## INSTRUCCIONES
a. Según el texto sobre el Reino de Dios anunciado por Jesús, ¿por qué decide Jesús subir a Jerusalén? Responda en una a tres oraciones.
b. Prosiga el texto sobre el Reino de Dios y el camino de Jesús hacia Jerusalén a partir de su última oración.

## TEXTO MOSTRADO
En fin, el Reino de Dios anunciado y anticipado por Jesús en un contexto conflictivo contempla distintos actores, a todos los cuales les invita a una conversión y a creer en la buena noticia: a los beneficiarios principales, los pobres y marginados, que crean que Dios los ama y desea liberarlos de sus males; a las discípulas y discípulos colaboradores, que como Jesús “busquen el Reino y su justicia” (Mt 6, 33) y estén dispuestos a asumir la carga y consecuencias que ello implica (ver Mc 8, 34-35; Mt 5, 11-12 y par.); a los adversarios, que dejen de oprimir y poner pesadas cargas económicas, morales y religiosas sobre los demás.
En un determinado momento, las mediaciones o sistema de eficacia desplegado por Jesús en Galilea parecen no conseguir los efectos esperados. Luego de lo que algunos exégetas llaman “la crisis de Galilea”, Jesús abandona su región y se pone en camino hacia Jerusalén (ver Mt 16, 21) [10]. Detrás de todo esto pareciera verse a Jesús delante de una disyuntiva: por un lado, liberar a los pobres de la urgencia de sus necesidades, y, por otro, impedir que caigan en el inmediatismo ciego a lo que el Reino traerá en plenitud. Jesús rechaza ser reducido a un Mesías proveedor de milagros: decide subir a Jerusalén precisamente para que su anuncio se cumpla cabalmente, sin ambigüedades. En efecto, para Jesús, Jerusalén constituye algo decisivo: allí se sentirá muy pronto el poder de Dios que trae el Reino, como lo trajo en el pasado a ese mismo lugar. Ahora será con más poder y de manera definitiva. Pero Jesús sabe también que ir a Jerusalén es “subir” en el conflicto con los representantes oficiales de Dios que residen en esa ciudad [11].

## DATOS ALMACENADOS
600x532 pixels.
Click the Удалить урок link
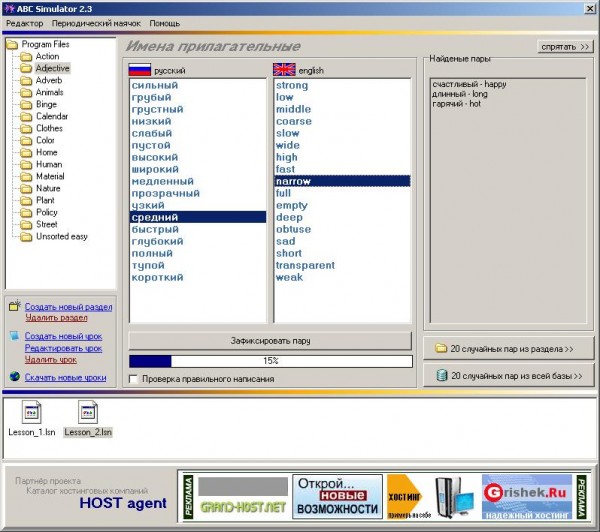pyautogui.click(x=50, y=359)
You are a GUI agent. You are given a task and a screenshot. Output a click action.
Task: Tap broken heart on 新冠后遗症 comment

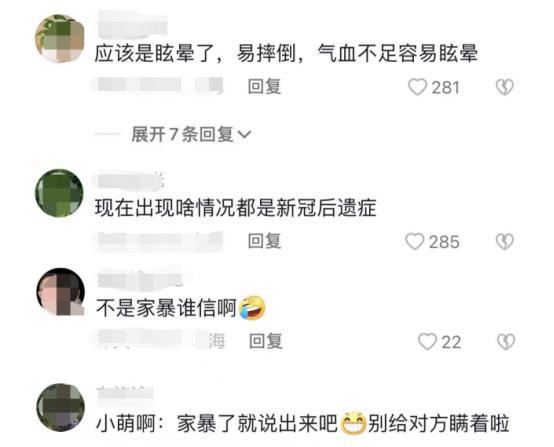504,242
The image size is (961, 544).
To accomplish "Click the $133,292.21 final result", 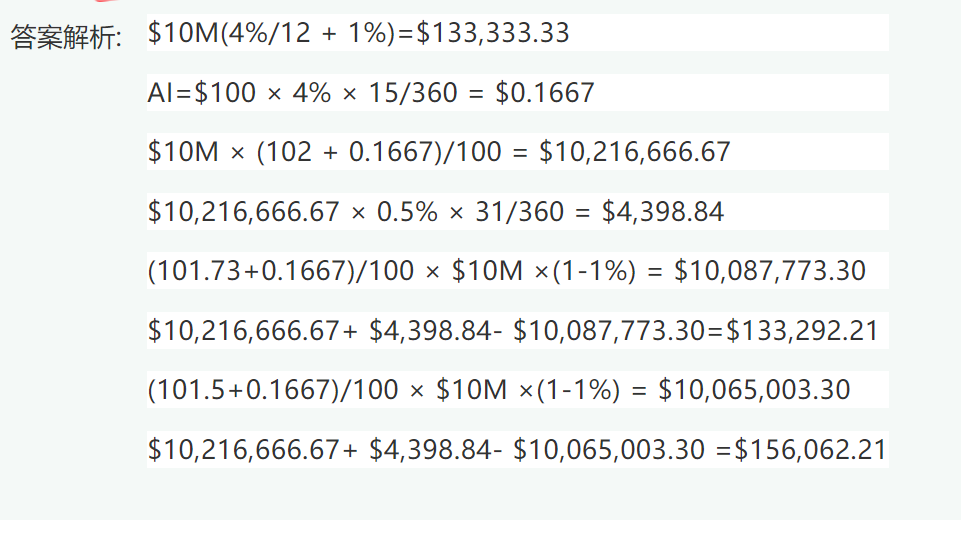I will click(x=802, y=331).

## LISTA DE RESPUESTAS
a. Jesús decide subir a Jerusalén para que su anuncio se cumpla cabalmente, sin ambigüedades, ya que rechaza ser reducido a un Mesías proveedor de milagros. Además, Jerusalén es para él algo decisivo: allí se sentirá muy pronto el poder de Dios que trae el Reino, como lo trajo en el pasado a ese mismo lugar, ahora con más poder y de manera definitiva.

b.
Finalmente, Jesús terminará su vida en Jerusalén con una sentencia política, ajusticiado por las autoridades romanas a instancias de las autoridades político-religiosas de Israel, como eran las del Sanedrín. Cabe destacar aquí que, entre las estrategias o sistema de eficacia de Jesús para implantar los valores del Reino, no contempló el uso de la violencia. Tampoco ésta fuera parte del dato trascendente que maneja Jesús de cómo ha de “venir con poder el Reino de Dios” (Mc 9, 1). Sin duda, no puede interpretarse como opción violenta el gesto profético en el templo (Mc 11, 15ss y par.), con el cual, más bien, Jesús buscaba indicar cómo quiere estar Dios presente en el mundo. Jesús no promueve sino que, más bien, padece la violencia; “es crucificado porque su actuación y su mensaje sacuden de raíz ese sistema organizado al servicio de los más poderosos del Imperio romano y de la religión del Templo” (Pagola, 2007: 389). En lugar de responder con violencia, la muerte asumida por Jesús “fue el servicio último y supremo al proyecto de Dios, su máxima contribución a la salvación de todos” (Pagola, 2007: 352).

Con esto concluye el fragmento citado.